Reputation:
I was thinking to do some experiment with Python.
I would like to introduce some feature like the JavaScript's setTimeout
or setInterval
, porting some sort of async behaviour without a lot of blocking calls to start an event loop.
Let's see this example (now not working of course):
from mymod import set_timeout # of course we love the PEP8 :)
import sys, time
def say_finished():
time.sleep(2) # waiting, suppose here to have some blocking behaviour
sys.stdout.write("\nSee you!")
sys.stdout.write("Hello, ")
set_timeout(say_finished, 2000) # supposing we have msec granularity
sys.stdout.write("World!")
I'd like to have a behaviour like JavaScript does. If set_timeout was starting a new thread because of the GIL it would still print "Hello,\nSee you!World" because the new thread blocks the main one until it finishes.
Would I be able to bypass this behaviour if set_timeout would use Posix threads in C code? It would be an integration with the Python C/APIs, and I don't know if I could bypass the GIL or if the API itself is also forced to be blocked by the GIL (I'd try but now I'm studying the docs and I'm not ready to try it out myself).
This should be then: print "Hello," -> run set_timeout (that has to return to let the interpreter to go ahead with the program execution) -> print "World!" -> stay alive while the external thread is running -> callback "say_finished" -> end.
What makes me think it would require to edit the interpreter itself is the part saying "stay alive while the external thread is running".
I don't want to use processes because of the overhead a new process creates.
Please don't say "use JavaScript then" because I love the Python syntax and I'd like to use this approach with it.
Upvotes: 2
Views: 3038
Reputation: 4079
I think you're confused about the GIL. It's just an implementation detail of the VM that ensures code is thread-safe by swapping between all running threads periodically.
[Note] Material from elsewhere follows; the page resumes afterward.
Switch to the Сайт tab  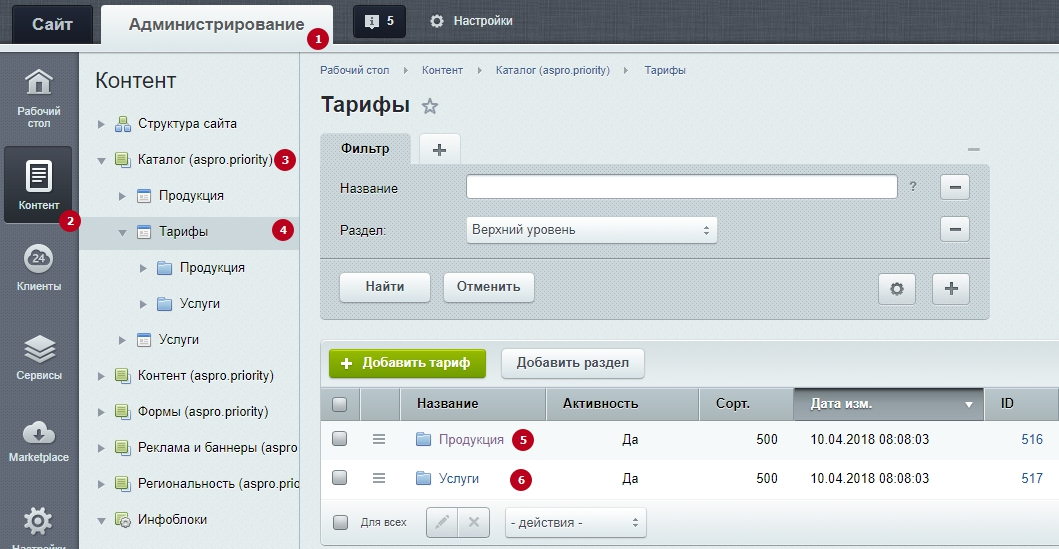pyautogui.click(x=52, y=24)
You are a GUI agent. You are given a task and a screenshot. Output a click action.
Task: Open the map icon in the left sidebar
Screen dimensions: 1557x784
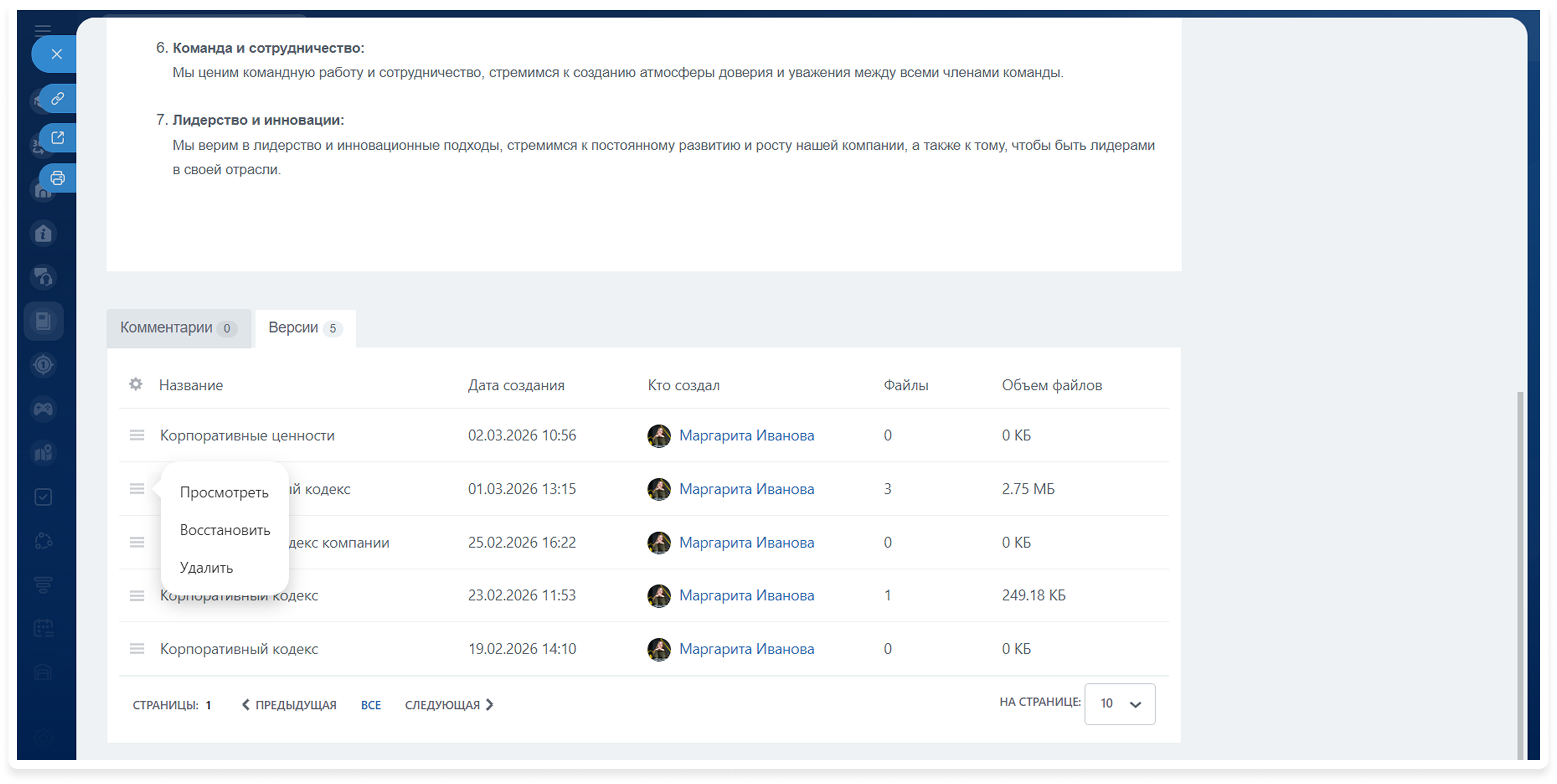[x=43, y=453]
Every VM needs some way to ensure thread-safety and while the GIL isn't necessarily the fastest or best implementation of such, it's not really something for application programmers to worry about.
You can run code in more than one thread using the threading
module, or if you really want "proper" parallelism use the multiprocessing
module which will run your code in separate OS processes and does "bypass the GIL", for what it's worth. If you want something specifically asynchronous, there's a new futures
module that provides this sort of thing. If you actually need to sleep for a period of time just call time.sleep
.
Either way, stick to something high level and, therefore, less error prone than trying to do your own application specific timing and scheduling, it's not a simple problem to solve!